What does a Mouseketeer do when the Clubhouse closes?
Lonnie Goes to Hollywood
Long before Walt Disney drafted Lonnie into the ranks of the original Mouseketeers, he was starring in films and television shows as a child actor. He appeared on The Colgate Comedy Hour, and had a recurring role on one of the first "sitcoms", The Ruggles, now lost except for a few episodes and clips. (Lonnie costarred on that show with Margaret Kerry, the live model for Tinker Bell.)
The Mickey Mouse Club changed everything. Lonnie and the other Mouseketeers became national stars. But behind the scenes, politics and jealousy and young hormones ruled the clubhouse, along with the growing realization that the fortune Disney made from the show and from merchandising its stars was not trickling down to the Mouseketeers themselves. When Disney took The Mickey Mouse Club off the air in 1959, none of the Mouseketeers except for Annette would ever achieve such fame again - but in Lonnie's case, his life had just begun, and what a life he led.
The Accidental Mouseketeer Moves On
With his ears off, Lonnie has scores of stories to tell about his film roles, his television and stage appearances, his sexual relationships, and topics ranging from existentialism to Disney choreography. He describes in uncompromising detail his appearances with other Mouseketeers at Disney events, and how those events never seemed to come off as planned.
Lonnie's stories include:
His sweet, 1950s romance with Annette Funicello
Backstage and on the road with other Mouseketeers
A cross-country publicity trip with Mickey Mouse on Amtrak
Shooting a film with Elvis - was the King cool?
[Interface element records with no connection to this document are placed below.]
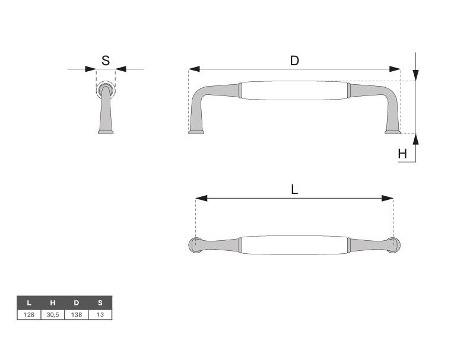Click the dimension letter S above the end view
(106, 60)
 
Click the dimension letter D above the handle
(294, 60)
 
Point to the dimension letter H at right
(402, 154)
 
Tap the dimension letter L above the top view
(294, 190)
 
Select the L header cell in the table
(29, 303)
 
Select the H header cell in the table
(53, 303)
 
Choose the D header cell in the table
(77, 303)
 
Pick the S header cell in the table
(100, 303)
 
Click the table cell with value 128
(29, 315)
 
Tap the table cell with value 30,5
(53, 315)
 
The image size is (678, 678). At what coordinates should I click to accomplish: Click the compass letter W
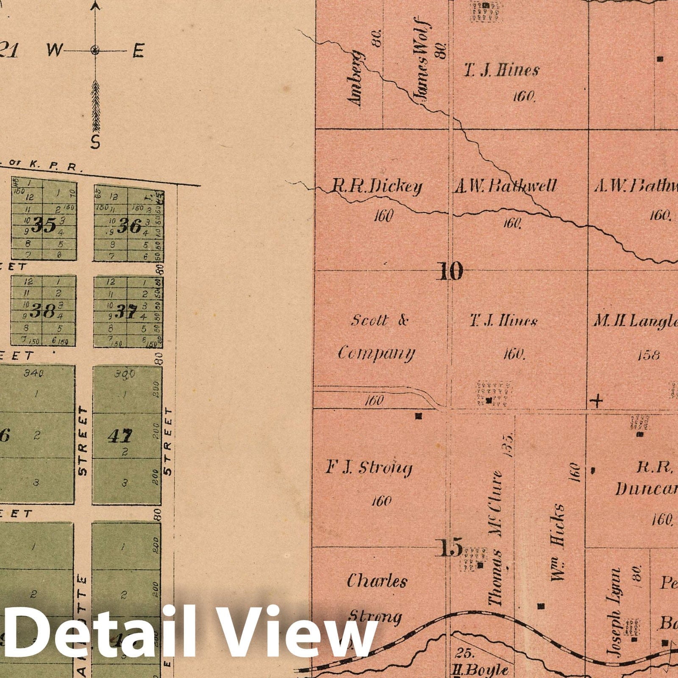[x=55, y=50]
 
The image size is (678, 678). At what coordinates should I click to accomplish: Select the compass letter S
[x=95, y=143]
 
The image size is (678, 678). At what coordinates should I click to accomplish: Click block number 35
[x=44, y=225]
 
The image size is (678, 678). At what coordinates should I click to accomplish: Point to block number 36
[x=129, y=226]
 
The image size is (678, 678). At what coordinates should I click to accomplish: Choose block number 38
[x=44, y=312]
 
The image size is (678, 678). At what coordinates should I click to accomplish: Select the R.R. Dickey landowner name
[x=377, y=187]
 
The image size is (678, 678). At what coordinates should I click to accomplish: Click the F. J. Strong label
[x=369, y=468]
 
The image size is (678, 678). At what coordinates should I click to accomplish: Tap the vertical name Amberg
[x=355, y=79]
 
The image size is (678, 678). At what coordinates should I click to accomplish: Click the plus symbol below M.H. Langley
[x=597, y=400]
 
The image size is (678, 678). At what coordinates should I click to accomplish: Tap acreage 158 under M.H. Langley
[x=648, y=355]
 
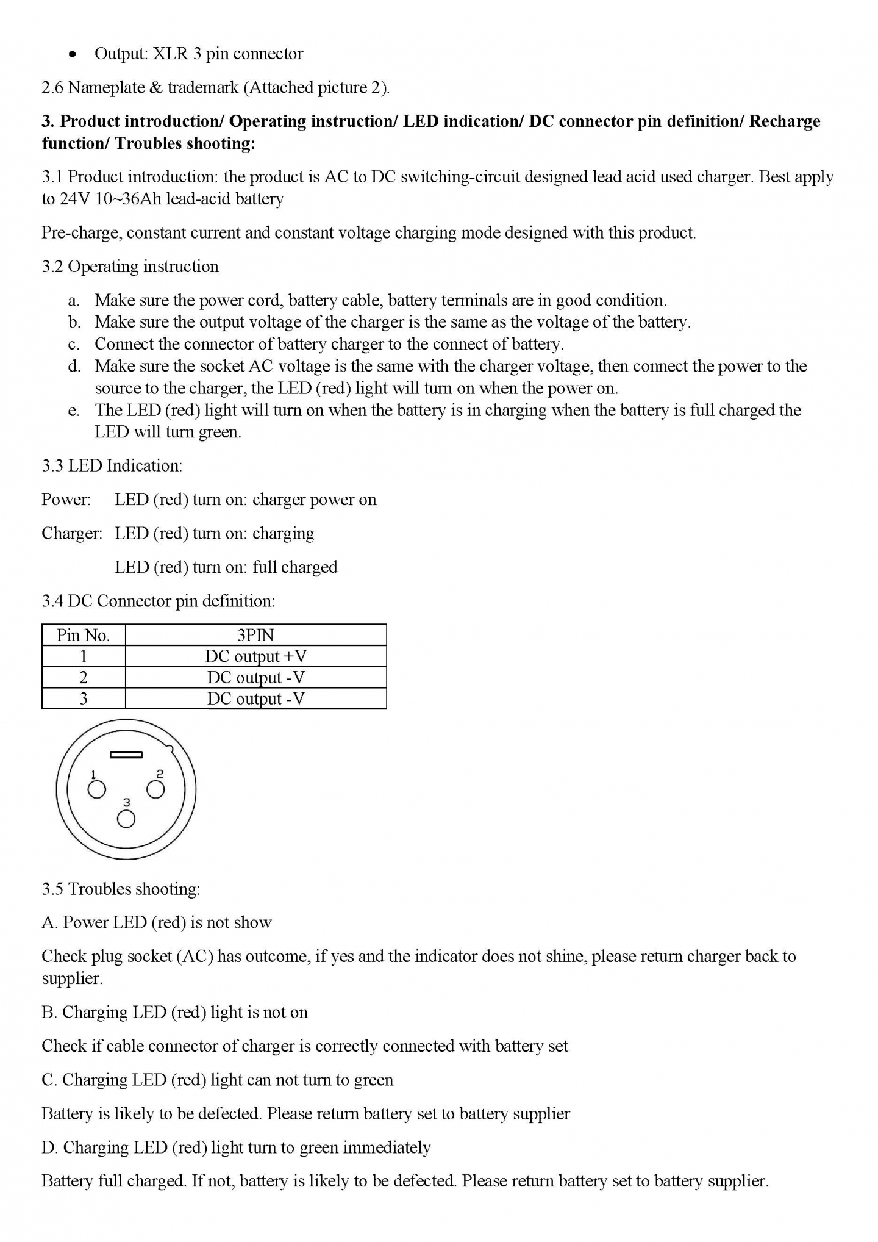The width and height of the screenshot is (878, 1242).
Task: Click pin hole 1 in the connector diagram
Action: coord(97,790)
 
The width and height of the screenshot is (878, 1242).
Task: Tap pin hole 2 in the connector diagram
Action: coord(155,789)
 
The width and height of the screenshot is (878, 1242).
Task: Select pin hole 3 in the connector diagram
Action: coord(126,819)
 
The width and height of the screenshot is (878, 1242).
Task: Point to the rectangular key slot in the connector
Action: coord(126,755)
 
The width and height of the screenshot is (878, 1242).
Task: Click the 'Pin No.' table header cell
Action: coord(83,635)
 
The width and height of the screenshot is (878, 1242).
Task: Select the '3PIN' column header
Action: coord(255,635)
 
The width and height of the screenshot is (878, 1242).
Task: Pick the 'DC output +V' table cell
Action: coord(255,656)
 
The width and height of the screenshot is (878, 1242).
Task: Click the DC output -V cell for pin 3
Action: coord(255,698)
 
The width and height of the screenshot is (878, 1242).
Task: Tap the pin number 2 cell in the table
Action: coord(83,677)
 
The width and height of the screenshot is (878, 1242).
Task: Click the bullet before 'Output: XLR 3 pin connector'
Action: coord(73,54)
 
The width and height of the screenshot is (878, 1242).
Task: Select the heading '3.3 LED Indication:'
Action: coord(112,466)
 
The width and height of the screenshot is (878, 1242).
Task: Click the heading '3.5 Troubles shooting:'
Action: coord(121,889)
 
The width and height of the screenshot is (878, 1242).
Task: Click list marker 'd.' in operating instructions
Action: coord(74,366)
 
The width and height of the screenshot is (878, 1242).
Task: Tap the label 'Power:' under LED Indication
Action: coord(66,500)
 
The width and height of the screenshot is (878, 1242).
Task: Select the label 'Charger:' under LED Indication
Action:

Working with Steven Spielberg and David Merrick
Remembrances of Mouseketeers past (and passed on)
Plus over 100 exclusive photos!
The Accidental Mouseketeer is both tribute and tell-all. Lonnie was a Mouseketeer for only a short time, but he never really took off his ears, and behind all of his stories, behind all of the success he found on his own, there's still the little kid, singing and dancing in black-and-white, in front of a generation of Americans who wanted to be just like him.